_Task requirements_:
Copy the lines of the data below verbatim, beginning with the line containing "I will 900,498." and ending with the line containing "coord(207,196)", both included.

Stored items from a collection

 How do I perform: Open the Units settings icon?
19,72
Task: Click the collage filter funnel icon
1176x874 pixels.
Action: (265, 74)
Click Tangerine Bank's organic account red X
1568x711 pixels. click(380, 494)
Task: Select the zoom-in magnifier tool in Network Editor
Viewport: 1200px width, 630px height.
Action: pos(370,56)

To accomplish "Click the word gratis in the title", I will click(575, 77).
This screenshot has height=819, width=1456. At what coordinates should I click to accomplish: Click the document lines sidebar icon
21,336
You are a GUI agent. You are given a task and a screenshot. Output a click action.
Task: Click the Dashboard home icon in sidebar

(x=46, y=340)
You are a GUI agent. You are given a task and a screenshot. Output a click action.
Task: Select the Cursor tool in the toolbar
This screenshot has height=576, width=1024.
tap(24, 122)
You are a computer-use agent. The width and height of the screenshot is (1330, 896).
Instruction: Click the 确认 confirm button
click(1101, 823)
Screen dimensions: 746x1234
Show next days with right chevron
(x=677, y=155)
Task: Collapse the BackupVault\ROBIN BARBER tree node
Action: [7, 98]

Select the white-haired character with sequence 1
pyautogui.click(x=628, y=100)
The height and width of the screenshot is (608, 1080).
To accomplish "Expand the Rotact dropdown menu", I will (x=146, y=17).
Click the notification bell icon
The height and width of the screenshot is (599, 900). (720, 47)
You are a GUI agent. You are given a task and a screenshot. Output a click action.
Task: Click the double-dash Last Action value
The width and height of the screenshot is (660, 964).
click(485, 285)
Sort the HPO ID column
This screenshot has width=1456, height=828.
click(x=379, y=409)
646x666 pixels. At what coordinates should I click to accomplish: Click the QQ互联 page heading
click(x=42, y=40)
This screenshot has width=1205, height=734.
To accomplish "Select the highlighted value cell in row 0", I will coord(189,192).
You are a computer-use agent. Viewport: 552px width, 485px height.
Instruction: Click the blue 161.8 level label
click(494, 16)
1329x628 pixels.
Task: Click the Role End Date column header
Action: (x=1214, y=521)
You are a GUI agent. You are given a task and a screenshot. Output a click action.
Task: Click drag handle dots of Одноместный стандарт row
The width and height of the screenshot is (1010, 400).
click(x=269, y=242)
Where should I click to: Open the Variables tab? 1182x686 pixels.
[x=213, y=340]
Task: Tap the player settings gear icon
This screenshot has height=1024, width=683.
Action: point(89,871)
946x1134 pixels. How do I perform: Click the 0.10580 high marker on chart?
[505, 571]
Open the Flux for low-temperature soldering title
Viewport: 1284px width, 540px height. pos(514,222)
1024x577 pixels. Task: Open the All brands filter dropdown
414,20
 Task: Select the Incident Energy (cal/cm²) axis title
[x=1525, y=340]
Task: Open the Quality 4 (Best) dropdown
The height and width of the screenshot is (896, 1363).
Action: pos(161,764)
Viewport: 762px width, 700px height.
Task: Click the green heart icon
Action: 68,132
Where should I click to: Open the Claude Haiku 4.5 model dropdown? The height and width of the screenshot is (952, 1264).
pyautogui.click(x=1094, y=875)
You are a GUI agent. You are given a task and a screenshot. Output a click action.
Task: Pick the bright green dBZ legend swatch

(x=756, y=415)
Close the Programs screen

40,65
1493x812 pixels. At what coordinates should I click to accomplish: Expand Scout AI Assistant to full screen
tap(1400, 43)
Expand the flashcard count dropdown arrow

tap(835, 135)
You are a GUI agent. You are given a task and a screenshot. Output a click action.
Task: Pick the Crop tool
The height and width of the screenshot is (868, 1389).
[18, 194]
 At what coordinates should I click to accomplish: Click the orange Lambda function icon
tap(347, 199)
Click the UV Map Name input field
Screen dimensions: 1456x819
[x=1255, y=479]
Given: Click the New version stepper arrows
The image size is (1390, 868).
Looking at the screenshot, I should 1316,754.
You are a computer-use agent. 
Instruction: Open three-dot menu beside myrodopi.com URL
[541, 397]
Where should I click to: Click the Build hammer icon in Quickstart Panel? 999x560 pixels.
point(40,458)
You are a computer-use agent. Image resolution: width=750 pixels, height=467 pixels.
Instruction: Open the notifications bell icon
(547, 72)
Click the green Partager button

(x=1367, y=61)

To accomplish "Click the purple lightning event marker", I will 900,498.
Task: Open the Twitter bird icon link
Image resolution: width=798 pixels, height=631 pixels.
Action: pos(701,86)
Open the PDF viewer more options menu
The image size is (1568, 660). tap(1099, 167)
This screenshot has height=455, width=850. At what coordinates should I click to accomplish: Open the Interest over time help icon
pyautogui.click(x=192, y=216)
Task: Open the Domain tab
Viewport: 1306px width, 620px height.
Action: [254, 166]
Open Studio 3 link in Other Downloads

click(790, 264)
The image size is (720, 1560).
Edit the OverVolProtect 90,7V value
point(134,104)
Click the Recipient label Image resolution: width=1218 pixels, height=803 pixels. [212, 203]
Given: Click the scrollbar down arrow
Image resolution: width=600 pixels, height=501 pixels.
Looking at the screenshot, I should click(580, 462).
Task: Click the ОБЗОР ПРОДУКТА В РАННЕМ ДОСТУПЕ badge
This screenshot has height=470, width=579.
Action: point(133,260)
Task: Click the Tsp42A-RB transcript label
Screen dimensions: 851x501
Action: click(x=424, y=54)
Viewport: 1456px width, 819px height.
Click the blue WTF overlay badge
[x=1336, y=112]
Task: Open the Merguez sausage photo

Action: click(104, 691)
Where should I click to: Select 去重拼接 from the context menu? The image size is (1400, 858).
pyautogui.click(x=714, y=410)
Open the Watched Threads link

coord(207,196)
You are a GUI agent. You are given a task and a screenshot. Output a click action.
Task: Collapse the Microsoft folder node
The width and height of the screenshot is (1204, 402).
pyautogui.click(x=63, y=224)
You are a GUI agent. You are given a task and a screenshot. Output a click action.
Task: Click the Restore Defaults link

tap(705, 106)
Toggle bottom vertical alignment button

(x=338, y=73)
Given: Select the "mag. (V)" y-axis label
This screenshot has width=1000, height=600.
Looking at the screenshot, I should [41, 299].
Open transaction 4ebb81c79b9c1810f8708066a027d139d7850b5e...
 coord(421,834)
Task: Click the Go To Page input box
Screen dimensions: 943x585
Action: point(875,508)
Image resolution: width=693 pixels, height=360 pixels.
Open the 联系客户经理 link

_The solution_:
To accomplish "Click the purple lightning event marker", I will 900,498.
Task: Open the Twitter bird icon link
Image resolution: width=798 pixels, height=631 pixels.
Action: pos(701,86)
Open the PDF viewer more options menu
The image size is (1568, 660). tap(1099, 167)
This screenshot has height=455, width=850. At what coordinates should I click to accomplish: Open the Interest over time help icon
pyautogui.click(x=192, y=216)
Task: Open the Domain tab
Viewport: 1306px width, 620px height.
Action: [254, 166]
Open Studio 3 link in Other Downloads

click(790, 264)
The image size is (720, 1560).
Edit the OverVolProtect 90,7V value
point(134,104)
Click the Recipient label Image resolution: width=1218 pixels, height=803 pixels. [212, 203]
Given: Click the scrollbar down arrow
Image resolution: width=600 pixels, height=501 pixels.
Looking at the screenshot, I should click(580, 462).
Task: Click the ОБЗОР ПРОДУКТА В РАННЕМ ДОСТУПЕ badge
This screenshot has height=470, width=579.
Action: point(133,260)
Task: Click the Tsp42A-RB transcript label
Screen dimensions: 851x501
Action: click(x=424, y=54)
Viewport: 1456px width, 819px height.
Click the blue WTF overlay badge
[x=1336, y=112]
Task: Open the Merguez sausage photo

Action: click(104, 691)
Where should I click to: Select 去重拼接 from the context menu? The image size is (1400, 858).
pyautogui.click(x=714, y=410)
Open the Watched Threads link

coord(207,196)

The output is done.